Problem requirements | Word for word, repeat the records, leaving every picture behind.

------------------------------

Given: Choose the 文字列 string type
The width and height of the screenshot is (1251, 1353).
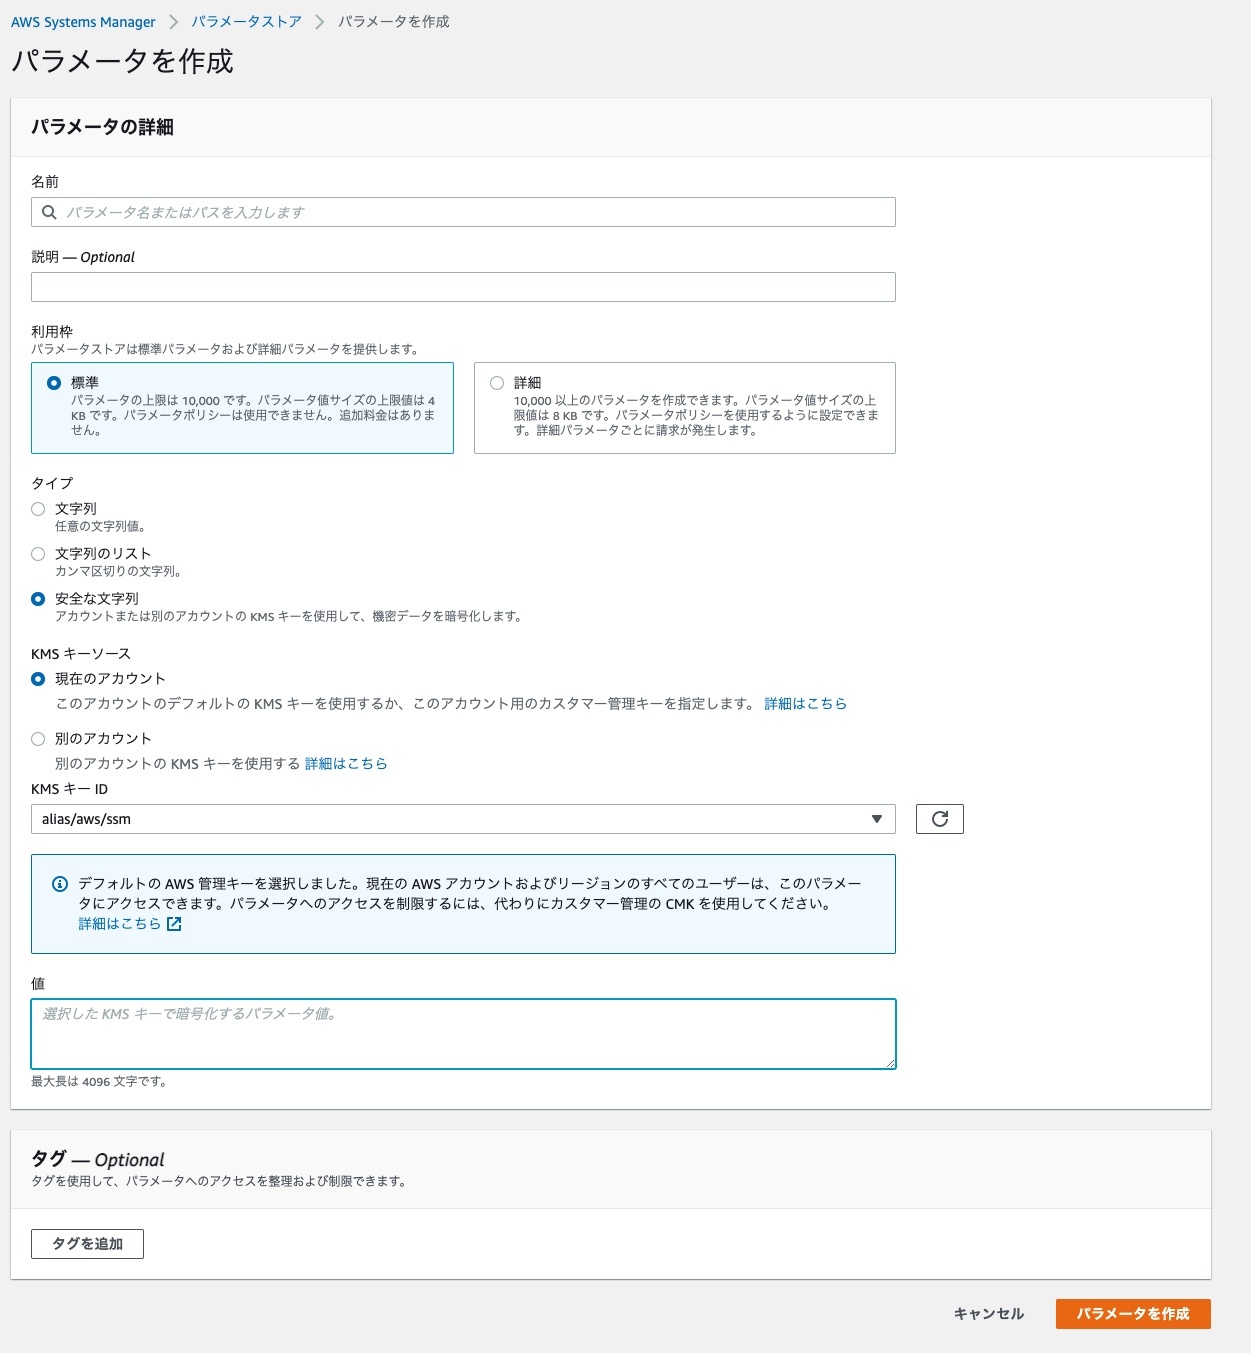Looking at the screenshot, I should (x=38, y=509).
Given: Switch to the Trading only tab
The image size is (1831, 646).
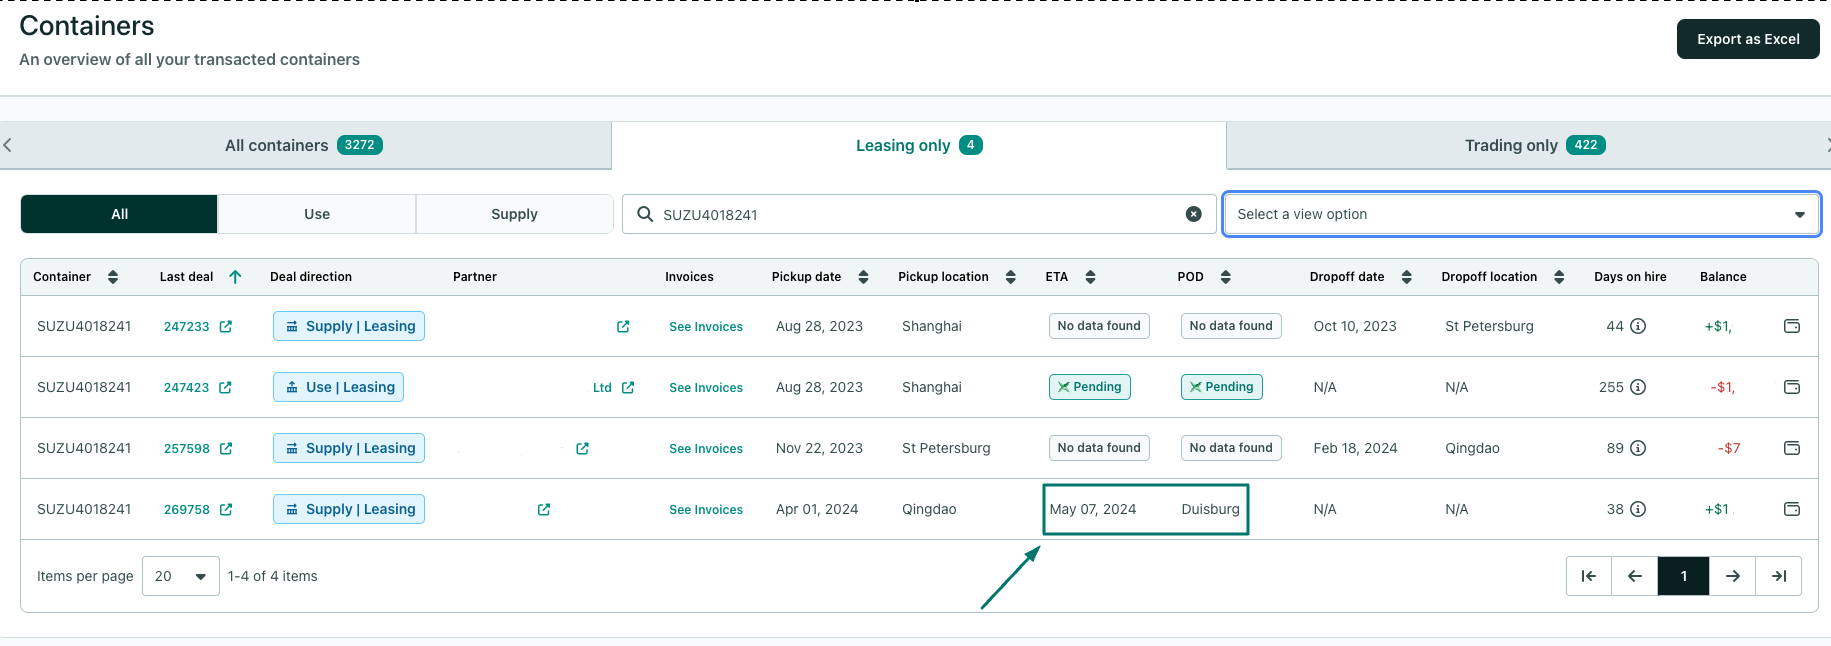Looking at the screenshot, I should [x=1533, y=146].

------------------------------

Expected answer |
Given: Choose the 文字列 string type
The width and height of the screenshot is (1251, 1353).
Looking at the screenshot, I should (x=38, y=509).
Given: Switch to the Trading only tab
The image size is (1831, 646).
Looking at the screenshot, I should [x=1533, y=146].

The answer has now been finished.